Consigne: Poursuivez le texte sur la chronique de Joseph Facal consacrée aux droits de scolarité, en reprenant juste après sa dernière phrase.

C’est l’opinion qu’exprime Joseph Facal dans sa chronique de la semaine publiée aujourd’hui chez Canoë et reprise incessamment sur son blogue. Le raisonnement est le suivant:
«Au Québec, malgré nos droits si bas, un enfant dont les parents gagnent plus de 100 000 $ par an a plus de deux fois plus de chances de fréquenter l’université que celui dont les parents gagnent moins de 25 000 $. Si les hausses des droits ne freinent pas la fréquentation universitaire, c’est parce que la majorité des enfants issus des milieux pauvres ne se rend même pas jusqu’aux portes de l’université. Autrement dit, des droits de scolarité ridiculement bas reviennent à faire subventionner l’éducation universitaire d’enfants issus, pour la plupart, des milieux aisés, par les travailleurs à revenus modestes, dont les enfants auront proportionnellement moins de chances d’accéder à l’université.»
M. Facal n’est pas reconnu pour faire dans la langue de bois et il le prouve en début de chronique en sous-entendant que le sociologue Guy Rocher n’a probablement pas lu ce qu’il a co-signé dans le Devoir de lundi. Il y était écrit que «la hausse des droits de scolarité ne vient que renforcer le problème de l’accessibilité et, du même coup, la division entre les Québécois». Joseph Facal affirme qu’il ne faut pas laisser passer «une telle ineptie»!

Contenu des données:
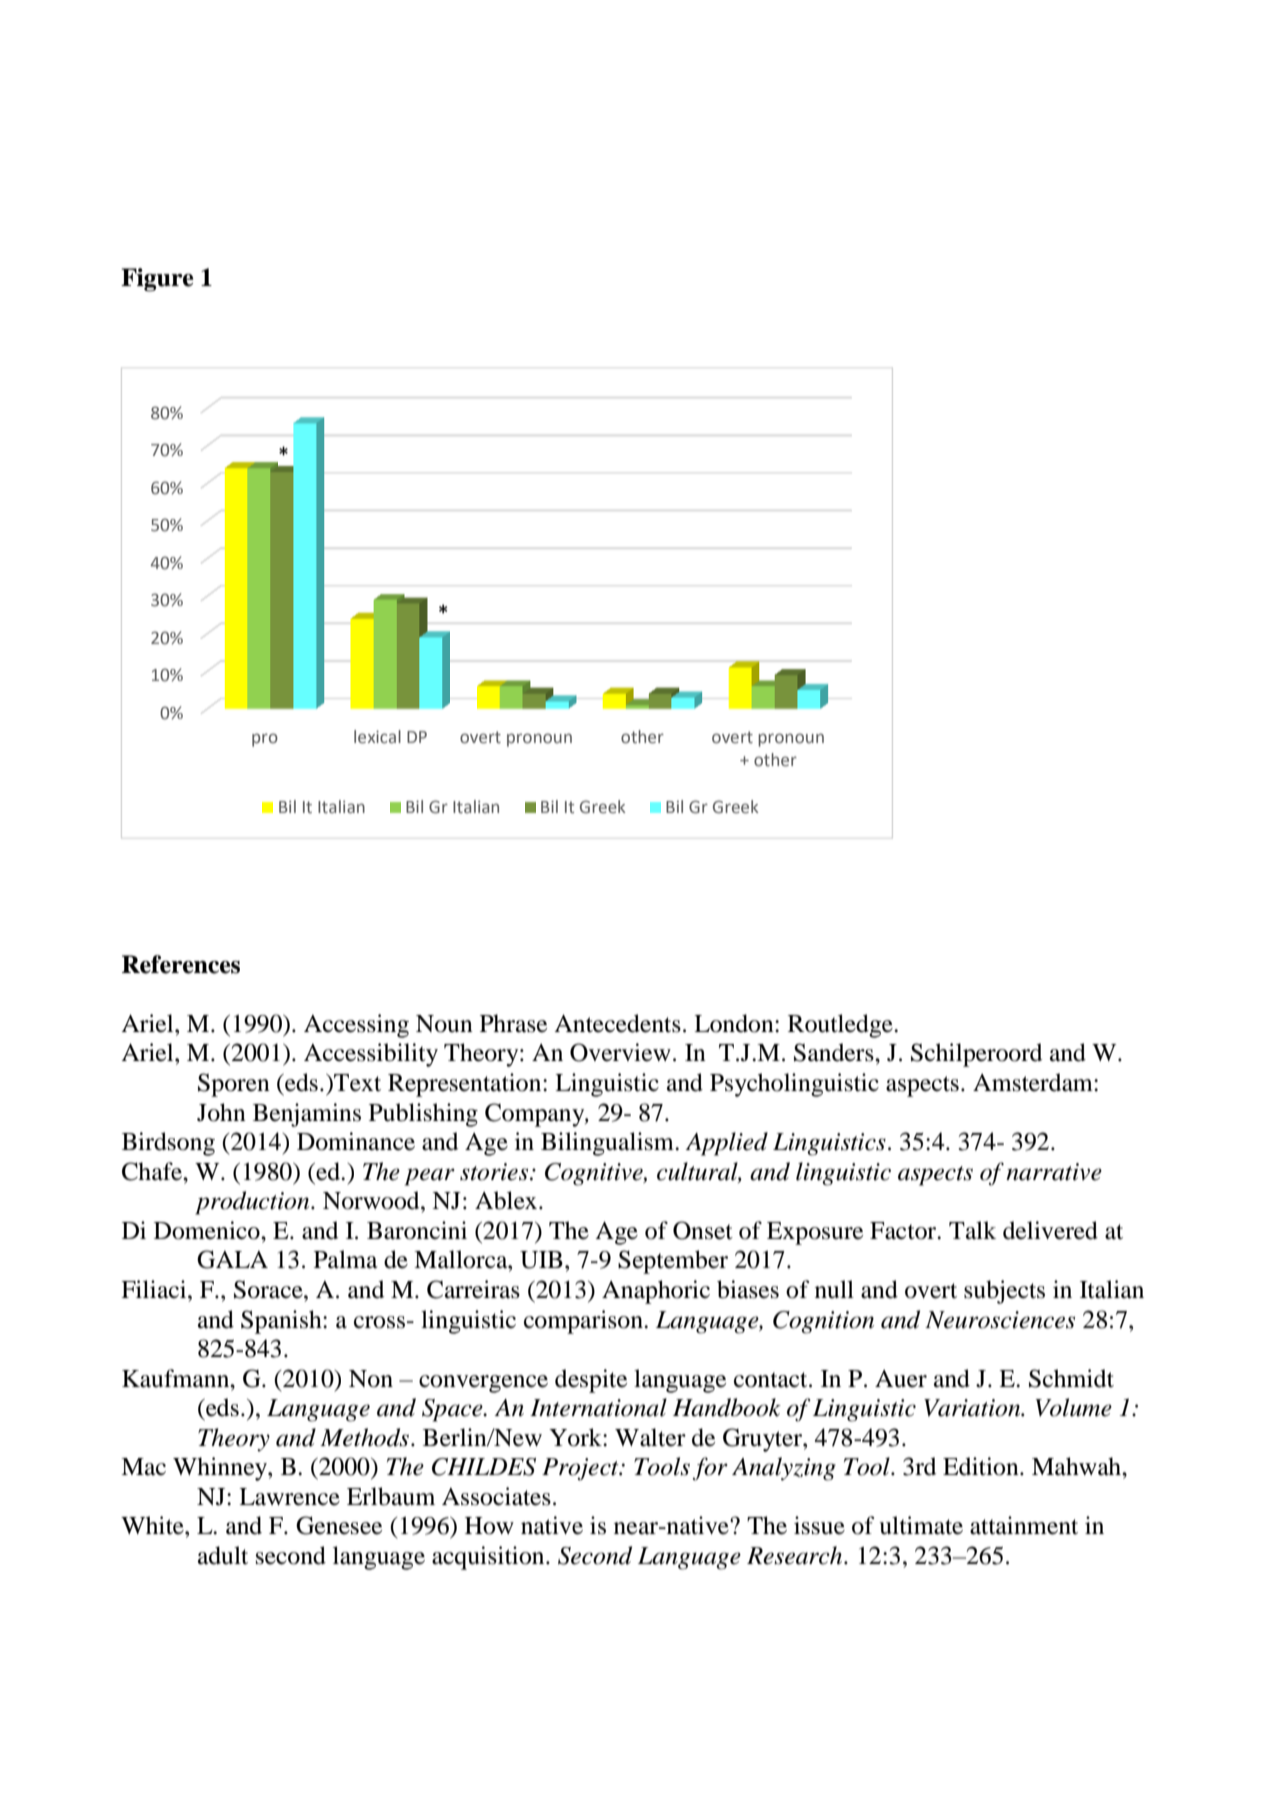  I want to click on Lawrence, so click(289, 1497).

Réponse attendue:
Tout comme M. Facal, j’ai beaucoup de respect pour le travail de M. Rocher. Je ne comprends pas du tout sur quoi il s’appuie pour afficher une aussi grande confiance dans le lien qui uni «l’accessibilité aux études supérieures» et le maintient des droits de scolarité à un aussi bas niveau. Je comprends les pièges de la «vision utilitariste de l’éducation», et je suis sensible aux arguments de ne pas imposer «une réduction de la « biodiversité » intellectuelle», mais je ne peux accepter le sous-financement actuel de l’université. J’ai deux garçons actuellement au Bac qui n’ont accumulé aucune dette d’études et j’ose le dire candidement, nous serions capables de payer davantage pour qu’ils puissent avoir accès à la meilleure formation possible. Nous ne sommes pas riches, mais l’éducation est une priorité, avant la cigarette, la loto et bien des leurres qui prend trop souvent une grande part du budget des gens que je croise au dépanneur. Je crois vraiment au système des prêts et bourses qui m’a permis de faire des études universitaires au début des années 80. C’est par ce système qu’on peut réguler une certaine «justice sociale», pas par le maintient d’une logique qui n’aide en rien l’accessibilité et qui de plus, provoque une certaine dégradation de la qualité de l’enseignement postcollégial.
Je ne suis pas toujours d’accord avec M. Facal, mais sur ce point, il apporte des arguments «bétons»!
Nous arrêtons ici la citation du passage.